# New to refining, help with flux



## ben2363 (Aug 2, 2022)

Hi all I'm new to refining. 
I'm currently having issues with my gold cons.
My ore has a lot of galena and pyrites in it.
So I'm thinking it would easier to let my port 1 on my shaker table take all the gold and minerals and do one big smelt.

Is there a basic flex to start with that will work well with galena. I currently dont have any flux so I'm open to any suggestions 

Ben


----------



## Martijn (Aug 10, 2022)

ben2363 said:


> Hi all I'm new to refining.
> I'm currently having issues with my gold cons.
> My ore has a lot of galena and pyrites in it.
> So I'm thinking it would easier to let my port 1 on my shaker table take all the gold and minerals and do one big smelt.
> ...


Welcome to the forum Ben. 

I find video's of Jason from mount baker very informative. 
Here is a video about smelting galena ore. 

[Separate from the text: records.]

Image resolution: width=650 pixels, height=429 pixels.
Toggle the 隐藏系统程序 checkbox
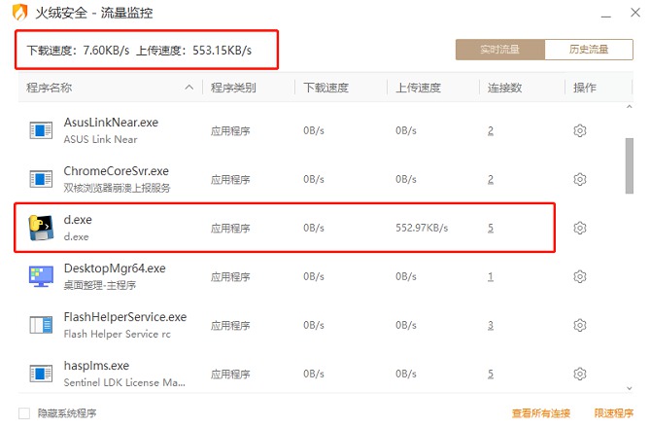tap(24, 413)
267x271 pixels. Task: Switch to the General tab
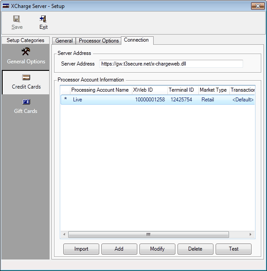[x=64, y=41]
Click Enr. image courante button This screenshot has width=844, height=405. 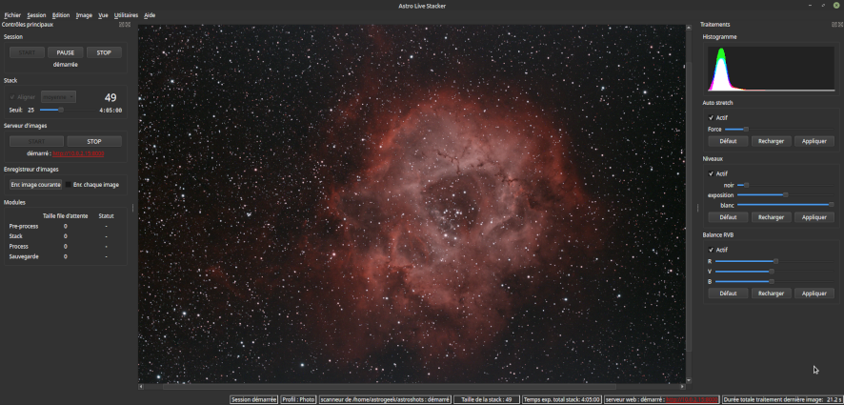[36, 185]
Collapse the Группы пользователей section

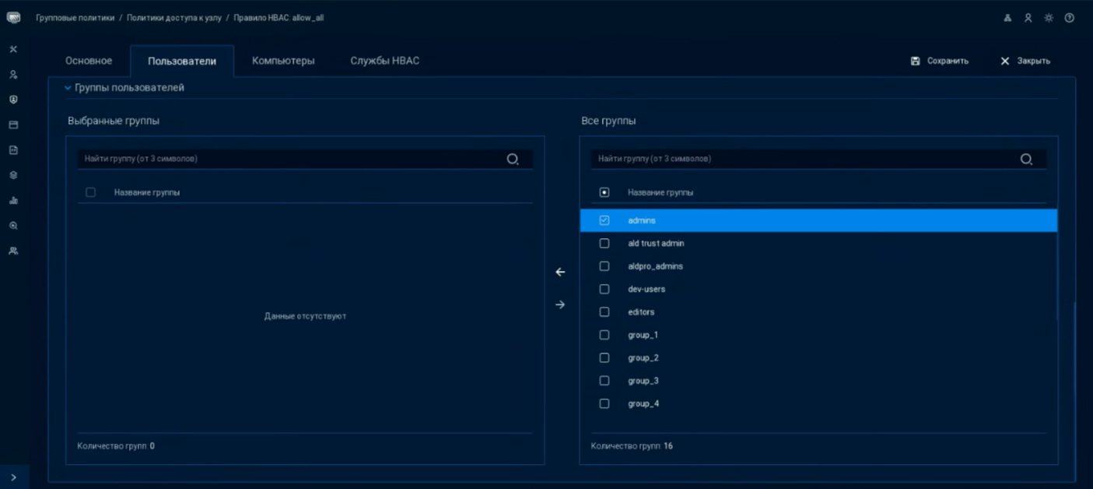click(68, 88)
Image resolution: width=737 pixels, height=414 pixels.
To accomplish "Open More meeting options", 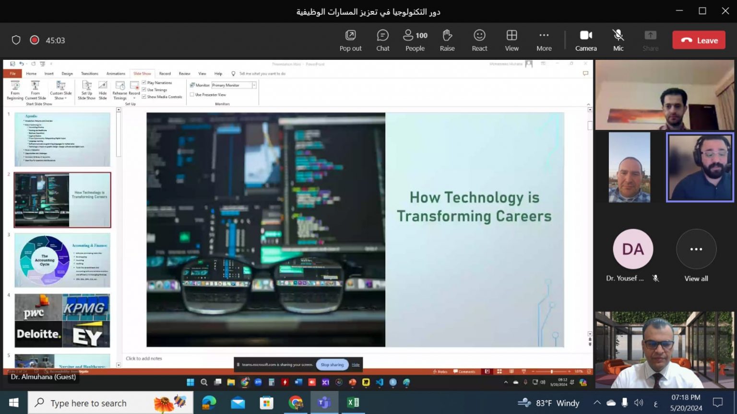I will point(544,40).
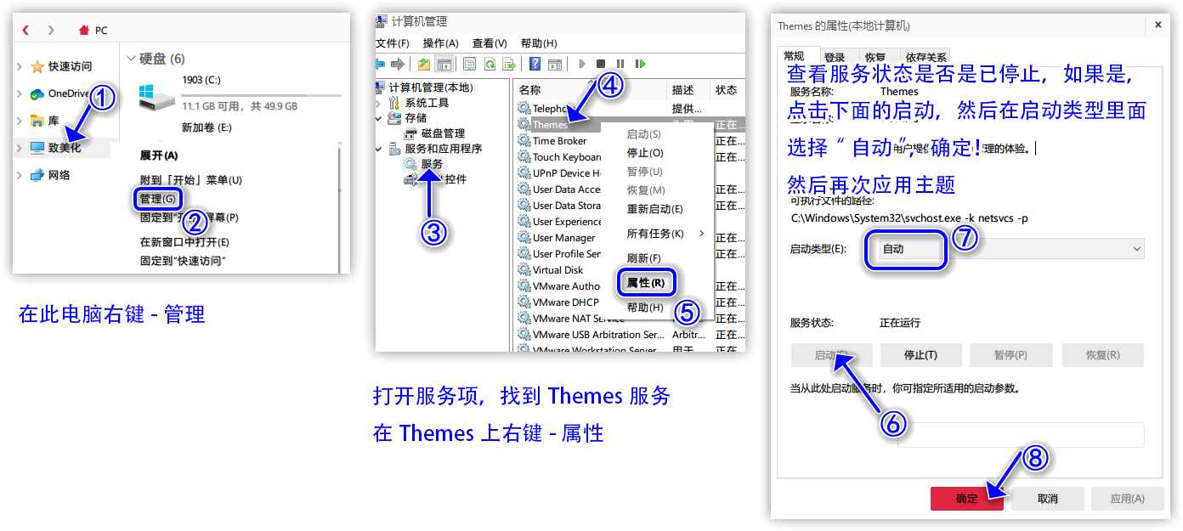This screenshot has width=1183, height=531.
Task: Click the up one level folder icon
Action: (424, 64)
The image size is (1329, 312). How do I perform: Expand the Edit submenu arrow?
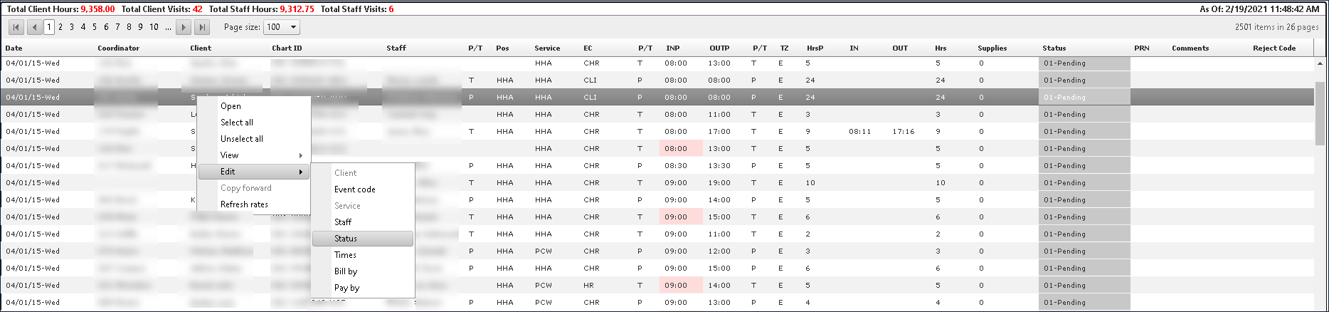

You could try to separate the galena and minerals from the gold a second time on the table and treat the cons seperate. 

Martijn.


----------



## goldshark (Aug 10, 2022)

I would roast all the sulfides to a dead roast first. Then use a flux that contains ;
6.5 parts NaHCO3
5 partsK2CO3
2.5 parts flour
2.5 parts borax glass
Use at the ratio of 10 parts ore to 30 parts flux, with a covering of just the flux.
Start at a low heat, around 700 C. , then raise to 1080 C. for about 40 minutes, or until all is fluid.
If you don't roast thoroughly add some Iron rods to adsorb the sulfides. Remove and tap Iron prior to pouring..


----------



## Lino1406 (Aug 11, 2022)

ben2363 said:


> Hi all I'm new to refining.
> I'm currently having issues with my gold cons.
> My ore has a lot of galena and pyrites in it.
> So I'm thinking it would easier to let my port 1 on my shaker table take all the gold and minerals and do one big smelt.
> ...


What is acceptable, incineration firstly


----------



## goldshark (Aug 12, 2022)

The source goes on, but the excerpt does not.